Victims were five girls aged between two and nine, a 25-year-old
and three women over 60
AFP - Raipur, India: An Indian villager axed to death
four women and five young girls on Thursday while apparently mentally disturbed
after his wife left him, police said.
Pandu Nagesia, 35, killed nine of his neighbours during
his rampage through Behratoli village in the central state of Chhattisgarh,
district police chief Govardhan Singh Darroh told AFP by telephone.
The victims were five girls aged between two and nine, a
25-year-old and three women over 60, he said.
"A total of nine females were axed to death,"
Darroh said. "The accused Nagesia first attacked a 25-year-old woman and
her two-year-old child and axed them to death, subsequently killing his
neighbours one after another," the police chief said.
"The accused seems to be mentally disturbed after
his wife deserted him," he added, after Nagesia was taken into custody and
the axe recovered from the village, 625 kilometres (390 miles) north of the
state capital Raipur.
An eyewitness said the incident happened in the early
afternoon when some women and children had assembled at a house after their
male relatives had gone to work in a nearby mine, the Press Trust of India
(PTI) news agency reported.
Local officials have announced compensation of 25,000
rupees each (460 dollars) for the families of the deceased, PTI said.
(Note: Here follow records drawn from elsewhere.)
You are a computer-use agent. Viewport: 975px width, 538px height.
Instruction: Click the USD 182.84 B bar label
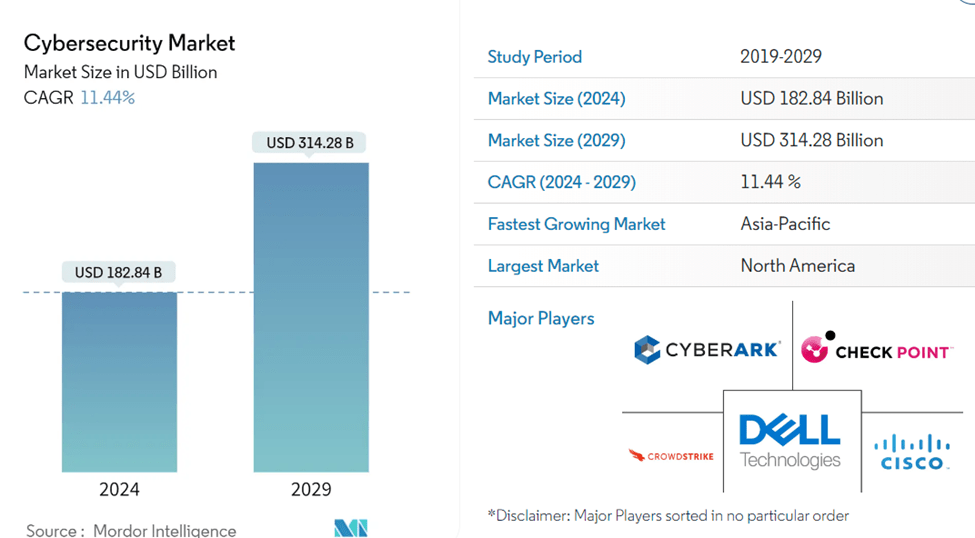pyautogui.click(x=118, y=272)
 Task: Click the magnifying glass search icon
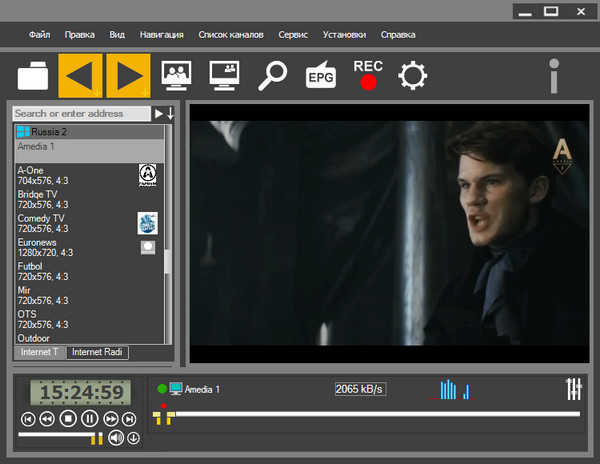[x=272, y=75]
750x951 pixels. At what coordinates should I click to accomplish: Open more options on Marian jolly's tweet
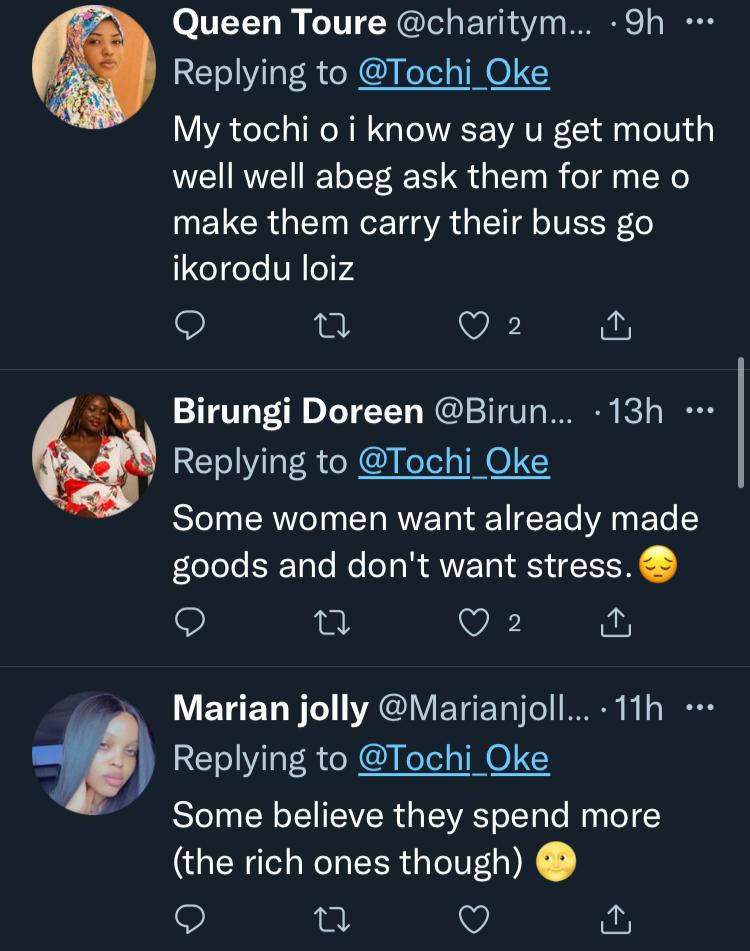(x=699, y=708)
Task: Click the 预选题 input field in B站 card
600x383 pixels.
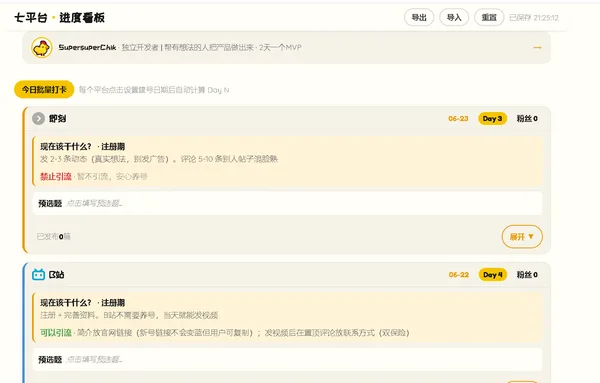Action: [288, 359]
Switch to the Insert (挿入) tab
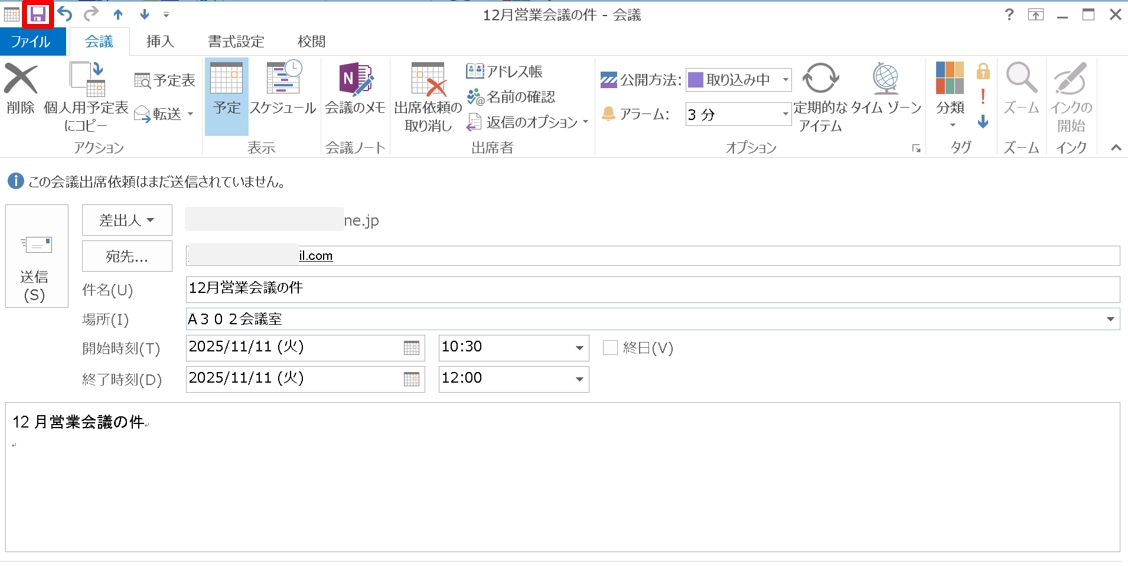This screenshot has height=566, width=1128. click(x=160, y=42)
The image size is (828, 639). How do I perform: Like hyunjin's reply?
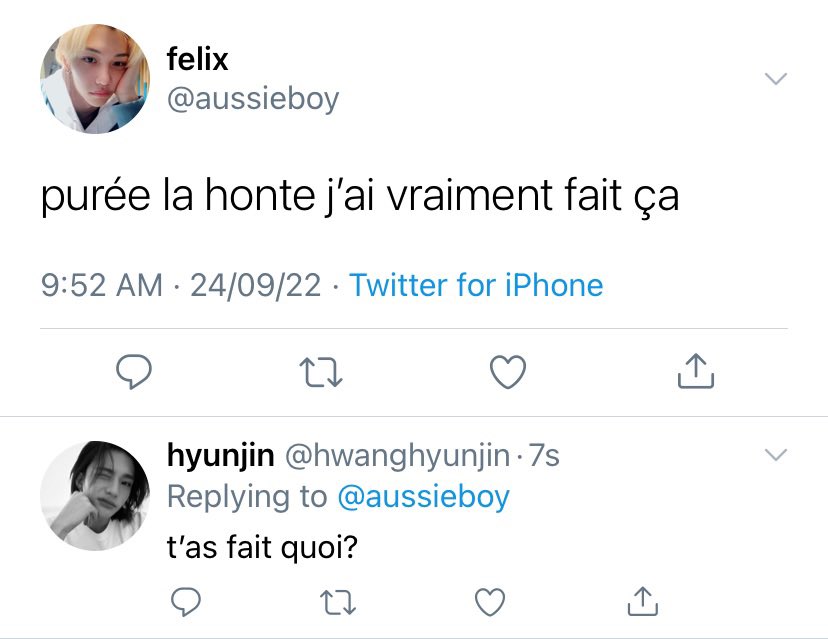click(490, 602)
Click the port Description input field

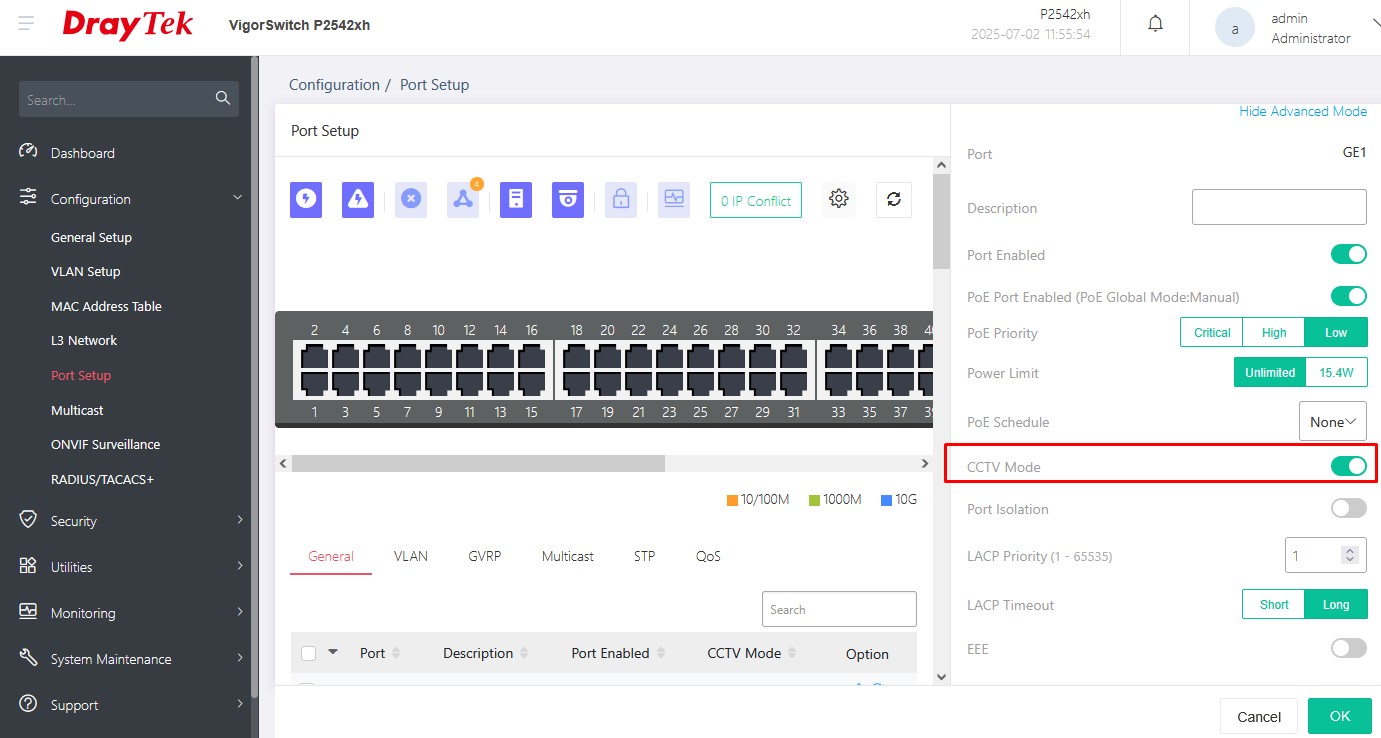(x=1278, y=207)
Attacks on Indian women have been in the global spotlight
since December, when a 23-year-old student was brutally attacked and raped by
six men on a moving bus in the capital New Delhi. She died two weeks later of
her injuries.
The case prompted outrage at home and abroad, prompting
parliament to toughen laws to make the country safer for women.
Since the Delhi case, a string of other attacks have hit
the headlines, including the gang-rape of a Swiss cyclist in central Madhya
Pradesh state last month.
On Wednesday four sisters walking home in north India
suffered severe burns after being attacked with acid by two men on a motorbike
- a brutal example of another growing problem in South Asia.